Try it >> Go through the listing and copy each line that has the string "agent" in it.

Input >>
↓
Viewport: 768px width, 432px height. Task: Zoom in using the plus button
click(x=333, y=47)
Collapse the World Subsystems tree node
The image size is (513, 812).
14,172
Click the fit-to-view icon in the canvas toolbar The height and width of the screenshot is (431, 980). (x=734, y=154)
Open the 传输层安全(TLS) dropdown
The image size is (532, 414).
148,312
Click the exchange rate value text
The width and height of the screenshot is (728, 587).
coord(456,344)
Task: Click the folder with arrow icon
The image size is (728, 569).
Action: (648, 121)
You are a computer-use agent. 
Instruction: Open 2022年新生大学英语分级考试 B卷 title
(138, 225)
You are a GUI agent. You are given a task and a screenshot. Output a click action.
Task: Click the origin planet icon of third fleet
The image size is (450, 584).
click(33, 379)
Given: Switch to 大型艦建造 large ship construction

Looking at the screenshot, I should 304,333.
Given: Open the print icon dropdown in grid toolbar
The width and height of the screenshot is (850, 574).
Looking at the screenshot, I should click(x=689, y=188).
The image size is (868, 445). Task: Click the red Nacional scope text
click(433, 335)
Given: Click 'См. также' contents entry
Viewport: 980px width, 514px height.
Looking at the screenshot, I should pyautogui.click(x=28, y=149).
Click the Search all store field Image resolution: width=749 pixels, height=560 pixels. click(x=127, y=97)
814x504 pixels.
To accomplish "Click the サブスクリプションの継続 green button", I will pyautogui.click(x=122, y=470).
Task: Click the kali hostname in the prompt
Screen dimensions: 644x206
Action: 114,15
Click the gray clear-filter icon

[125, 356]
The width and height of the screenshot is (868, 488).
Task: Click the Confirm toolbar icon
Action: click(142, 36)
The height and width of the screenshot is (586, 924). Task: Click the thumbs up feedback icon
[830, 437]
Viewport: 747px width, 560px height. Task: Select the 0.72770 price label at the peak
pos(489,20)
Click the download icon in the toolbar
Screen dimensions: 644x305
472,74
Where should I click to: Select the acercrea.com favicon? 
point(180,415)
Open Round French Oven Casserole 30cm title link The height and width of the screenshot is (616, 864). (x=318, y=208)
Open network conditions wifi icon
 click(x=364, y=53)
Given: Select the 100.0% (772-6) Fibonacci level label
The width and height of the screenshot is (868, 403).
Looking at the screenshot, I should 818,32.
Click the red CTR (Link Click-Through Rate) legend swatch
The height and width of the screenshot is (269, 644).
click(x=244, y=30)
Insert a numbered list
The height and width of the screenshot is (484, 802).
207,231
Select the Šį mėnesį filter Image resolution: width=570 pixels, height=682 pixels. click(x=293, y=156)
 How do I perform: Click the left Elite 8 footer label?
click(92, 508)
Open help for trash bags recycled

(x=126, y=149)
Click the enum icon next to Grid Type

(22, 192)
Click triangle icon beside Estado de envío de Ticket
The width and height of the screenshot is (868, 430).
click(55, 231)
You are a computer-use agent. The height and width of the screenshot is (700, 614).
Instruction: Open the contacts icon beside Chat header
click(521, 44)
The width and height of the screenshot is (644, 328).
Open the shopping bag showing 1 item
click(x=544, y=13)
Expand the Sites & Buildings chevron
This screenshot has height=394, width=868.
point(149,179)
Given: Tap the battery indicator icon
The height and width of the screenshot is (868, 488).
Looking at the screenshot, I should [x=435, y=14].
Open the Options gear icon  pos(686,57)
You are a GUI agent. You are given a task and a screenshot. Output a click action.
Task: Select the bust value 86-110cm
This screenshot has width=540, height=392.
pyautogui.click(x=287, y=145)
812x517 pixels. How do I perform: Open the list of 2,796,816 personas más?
↑
Exercise solution >>
You are a computer-use agent. 
You are a GUI agent. You are given a task and a screenshot. Output a click action.
You are a computer-use agent. The height and width of the screenshot is (700, 614).
You are a GUI agent. You are given a task and a screenshot. Output a click action.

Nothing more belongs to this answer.